:: Instructions to follow ::
Your job is to return every line in the data holding the string "label".

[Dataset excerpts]
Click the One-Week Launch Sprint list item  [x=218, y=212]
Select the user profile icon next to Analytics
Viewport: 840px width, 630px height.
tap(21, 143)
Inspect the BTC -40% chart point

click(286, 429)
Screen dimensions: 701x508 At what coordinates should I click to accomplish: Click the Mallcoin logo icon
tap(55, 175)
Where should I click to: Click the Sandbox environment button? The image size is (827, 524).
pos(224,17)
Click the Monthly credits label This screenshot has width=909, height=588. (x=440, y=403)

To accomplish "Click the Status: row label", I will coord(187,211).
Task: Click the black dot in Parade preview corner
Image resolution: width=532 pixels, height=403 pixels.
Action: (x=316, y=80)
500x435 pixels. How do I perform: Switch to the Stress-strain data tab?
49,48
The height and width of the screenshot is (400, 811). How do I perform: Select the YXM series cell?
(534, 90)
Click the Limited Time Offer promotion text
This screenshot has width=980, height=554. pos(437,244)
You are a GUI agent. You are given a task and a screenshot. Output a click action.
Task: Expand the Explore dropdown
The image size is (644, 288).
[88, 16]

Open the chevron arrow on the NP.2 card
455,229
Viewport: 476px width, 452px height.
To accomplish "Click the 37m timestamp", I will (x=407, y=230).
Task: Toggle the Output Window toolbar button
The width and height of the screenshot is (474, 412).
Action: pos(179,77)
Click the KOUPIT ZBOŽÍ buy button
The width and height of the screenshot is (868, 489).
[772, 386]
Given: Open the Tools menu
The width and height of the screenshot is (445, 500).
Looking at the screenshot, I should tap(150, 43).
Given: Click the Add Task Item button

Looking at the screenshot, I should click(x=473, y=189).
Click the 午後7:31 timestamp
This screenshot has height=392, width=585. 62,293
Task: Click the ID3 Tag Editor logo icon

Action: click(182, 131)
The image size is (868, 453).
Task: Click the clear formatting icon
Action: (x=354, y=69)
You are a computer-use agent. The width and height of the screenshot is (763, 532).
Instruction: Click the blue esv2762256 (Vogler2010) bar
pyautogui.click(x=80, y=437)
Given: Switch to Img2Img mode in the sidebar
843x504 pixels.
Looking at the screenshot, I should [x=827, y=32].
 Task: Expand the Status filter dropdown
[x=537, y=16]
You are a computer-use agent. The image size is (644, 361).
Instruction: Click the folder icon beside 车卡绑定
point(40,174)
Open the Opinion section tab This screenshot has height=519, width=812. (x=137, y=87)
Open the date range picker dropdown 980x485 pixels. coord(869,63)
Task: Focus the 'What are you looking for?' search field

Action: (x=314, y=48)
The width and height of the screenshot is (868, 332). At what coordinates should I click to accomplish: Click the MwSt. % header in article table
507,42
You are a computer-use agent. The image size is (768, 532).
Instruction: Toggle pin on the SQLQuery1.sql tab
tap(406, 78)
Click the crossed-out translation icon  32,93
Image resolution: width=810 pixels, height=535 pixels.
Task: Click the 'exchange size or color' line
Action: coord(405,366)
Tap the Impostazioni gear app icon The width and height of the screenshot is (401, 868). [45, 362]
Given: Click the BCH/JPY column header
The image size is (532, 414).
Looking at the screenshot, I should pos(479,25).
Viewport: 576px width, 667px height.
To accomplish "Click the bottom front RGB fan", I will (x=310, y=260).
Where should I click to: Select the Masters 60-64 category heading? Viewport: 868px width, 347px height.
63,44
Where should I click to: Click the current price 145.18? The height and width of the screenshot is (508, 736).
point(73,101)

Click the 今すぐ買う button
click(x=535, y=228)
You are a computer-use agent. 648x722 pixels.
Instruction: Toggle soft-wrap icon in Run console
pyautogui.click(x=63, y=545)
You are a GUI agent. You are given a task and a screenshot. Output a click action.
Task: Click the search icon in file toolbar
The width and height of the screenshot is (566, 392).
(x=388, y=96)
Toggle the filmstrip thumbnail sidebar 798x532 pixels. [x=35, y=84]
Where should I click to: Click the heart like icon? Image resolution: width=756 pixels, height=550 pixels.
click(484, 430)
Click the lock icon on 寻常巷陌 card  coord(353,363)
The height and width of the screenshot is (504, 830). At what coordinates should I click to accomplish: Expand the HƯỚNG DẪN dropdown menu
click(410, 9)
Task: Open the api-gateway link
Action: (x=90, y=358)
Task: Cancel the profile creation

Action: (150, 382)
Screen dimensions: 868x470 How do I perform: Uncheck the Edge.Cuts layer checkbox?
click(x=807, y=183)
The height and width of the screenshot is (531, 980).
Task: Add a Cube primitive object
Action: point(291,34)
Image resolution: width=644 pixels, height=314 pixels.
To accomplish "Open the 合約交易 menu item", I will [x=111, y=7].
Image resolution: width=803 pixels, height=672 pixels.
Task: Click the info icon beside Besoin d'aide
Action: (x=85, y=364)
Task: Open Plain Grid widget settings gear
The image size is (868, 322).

:: Answer box ::
Click the Monthly credits label This screenshot has width=909, height=588. (x=440, y=403)
To accomplish "Click the Status: row label", I will coord(187,211).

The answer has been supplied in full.